Maxine Hong was born in 1940 in Stockton, California, where her parents, Tom and Ying Lan Hong, operated a laundry. Maxine graduated from Berkeley in 1962 and married actor Earll Kingston the same year. After becoming involved in the anti- war protests of the late sixties, the Kingstons moved to Hawaii, where Maxine taught English and began composing her two memoirs, The Woman Warrior (1976) and China Men (1980). She published her first novel, Tripmaster Monkey: His Fake Book, (1988) after returning to California with her husband. In 1990, Kingston began teaching at Berkeley.
The Woman Warrior received wide praised from critics and won the National Book Critics Circle Award for nonfiction. Its appeal cut across a wide variety academic disciplines, attracting both those interested in postmodern techniques of autobiography and those interested in stories of cultural displacement and alienation. For scholars of autobiography, Kingston's story represents an important break from past writings; her complex, multi-layered and quasi- fictional narrative flies in the face of traditional autobiographies, which tend to follow a linear-chronological pattern and maintain a stable narrator—an "I"—throughout. Kingston's memoir, on the other hand, is a blending of voices and styles, often contradictory, that use many of the techniques of postmodernism: ambiguity, incoherence, pluralism, and irony.
Kingston has received some criticism for purporting to represent the "typical" experience of Chinese-Americans, and in other cases for taking traditional material and changing it to suit her own needs. One source of the latter criticism is the story of Fa Mu Lan, a traditional Chinese myth about a girl who took the place of her father in battle. In the "White Tigers" section of The Woman Warrior Kingston adds and incorporates elements from other myths to create an entirely new fantasy from the story of Fa Mu Lan. For her part, Kingston claims that she never intended such stories to be either representative or accurate. Furthermore, we must keep in mind that The Woman Warrior is not a chronicle of Chinese culture or traditions, but simply a reflection of the experience of one Chinese-American far removed from the culture and traditions about which she is writing.
Though Kingston's work may not be universally representative, it does offer a glimpse into the realities of life for many Chinese emigrants to America and their children. As early as the 1840s, Chinese immigrants had been arriving in America in search of better lives, driven from their home country by widespread poverty and attracted by possibilities in the new American West. However, like many other ethnic groups entering America at the time, the immigrants faced social, economic, and legal discrimination that limited their rights and opportunities, keeping most of them living together in pockets of Chinese communities such as the area in Stockton where Kingston grew up. Women such as Brave Orchid, who had once been a doctor in her own country, were forced to toil in sweatshops or become laundry workers—some of the few jobs available to Chinese-Americans well into the twentieth century.

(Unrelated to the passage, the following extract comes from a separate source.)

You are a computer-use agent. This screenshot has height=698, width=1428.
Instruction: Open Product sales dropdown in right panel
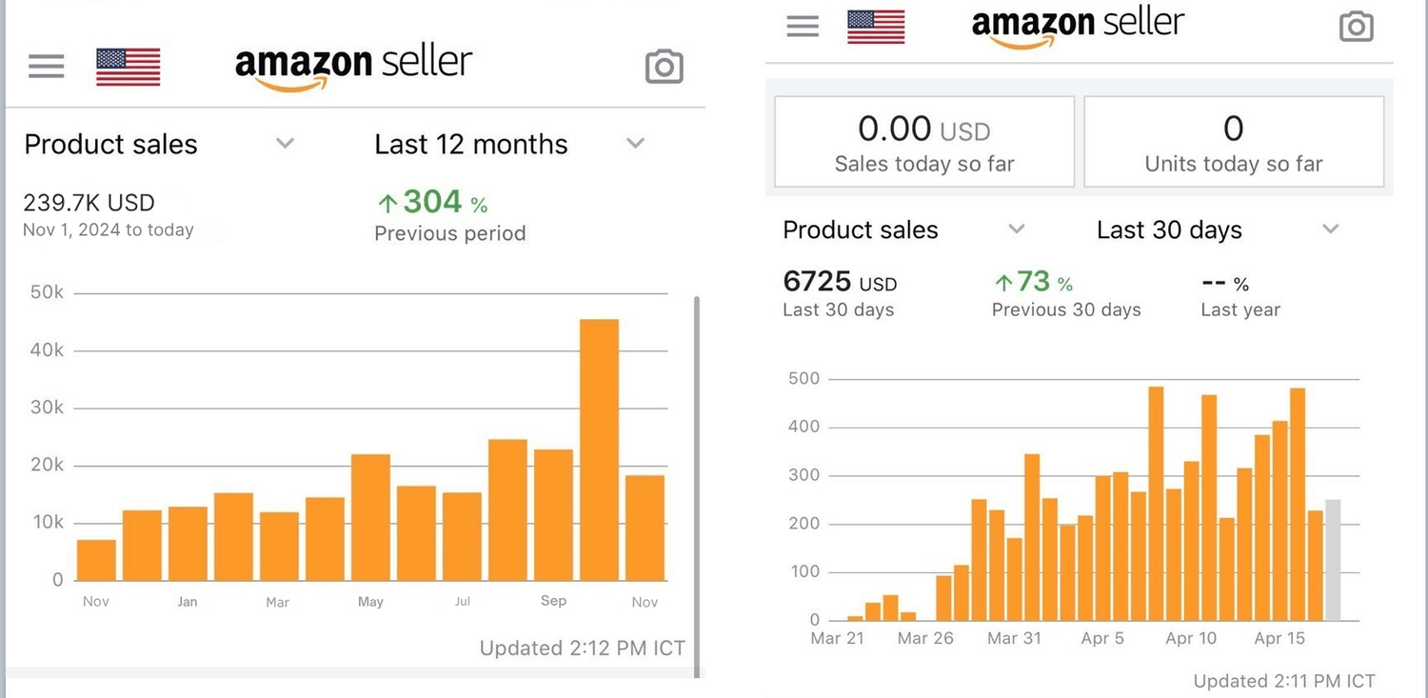1017,229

Kingston's memoir finds its way onto the syllabi of many women's studies courses for the gender issues it raises, especially regarding the role of women in traditional Chinese society. Brave Orchid embodies an archetypal Chinese attitude of self-denial and self-abnegation for the good of the community—the very qualities that "No-Name Woman" lacks. Kingston's memoir is further peppered with references to the subjugation of women in Chinese culture and tradition, such as the oft-repeated phrase "better to have geese than girls." The Woman Warrior is as much about Kingston's finding voice and strength as an independent woman within this tradition, and how to reconcile the notion of Chinese wife-slave with the talk-stories about swordswomen and shamans.
Though The Woman Warrior easily stands on its own, Kingston did intend it to be read in conjunction with China Men, her companion piece published four years later. While the first work tells the stories of the important women in Kingston's life, with the men relegated to the background, the second focuses on Kingston's father, and thus completing the picture of Kingston's childhood. Kingston also believes that she finds more of a voice in China Men, and that in order to appreciate The Woman Warrior it is helpful to read what she feels is her more accomplished text. Still, it is the first memoir that usually appears on high school and college syllabi or in anthologies. The most popular chapters in anthologies tend to be the first two, "No-Name Woman" and "White Tigers."